Certamente la Fondazione Marcello Morandini rappresenta il sogno di una vita. Quella di un uomo e artista che finalmente può mostrare in un luogo appropriato la sua opera e la bellezza dell’arte Concreta e di ogni implicazione culturale relativa. La Fondazione M.M. a differenza di molti musei è e sarà un luogo vivo. Qui infatti l’artista continuerà a creare.
Lo farà dal suo nuovo studio all’interno della villa vicino al suo archivio agli spazi espositivi.
Un museo, in cui approfondire temi di grafica, scultura, architettura, design, fotografia, poesia e musica legati all’arte Concreta in Italia e all’estero. A dire il vero è il primo museo in Italia e uno dei rari musei in Europa a dare “concretamente” dimora all’arte Concreta. Permettetemi il gioco di parole. E poi sarà uno spazio aperto ai giovani artisti.
Un luogo concepito per creare e dar modo di conoscere ed operare all’interno dell’affascinante mondo delle forme del Costruttivismo.
Oltre alla villa rientrano negli spazi anche il rustico, la serra e il parco di 3 ettari.
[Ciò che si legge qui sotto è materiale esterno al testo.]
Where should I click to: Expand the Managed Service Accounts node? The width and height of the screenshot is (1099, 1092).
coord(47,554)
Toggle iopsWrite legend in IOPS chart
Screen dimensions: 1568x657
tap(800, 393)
Il rustico sarà dedicato ai servizi collaterali. In primis ospitalità, bistrot e, soprattutto, lo Spazio Design.
Sì, un centro-laboratorio dedicato alla conoscenza e alla vendita delle opere di Marcello Morandini designer, ma anche alla nuova progettazione e formazione.
La serra, invece, all’interno del parco sarà l’area dedicata alle attività didattiche. Lo staff sta studiando un programma che indagherà la relazione tra arte Concreta, geometria, matematica e musica.
Che la matematica possa davvero diventare una materia creativa e divertente! Incrociamo le dita.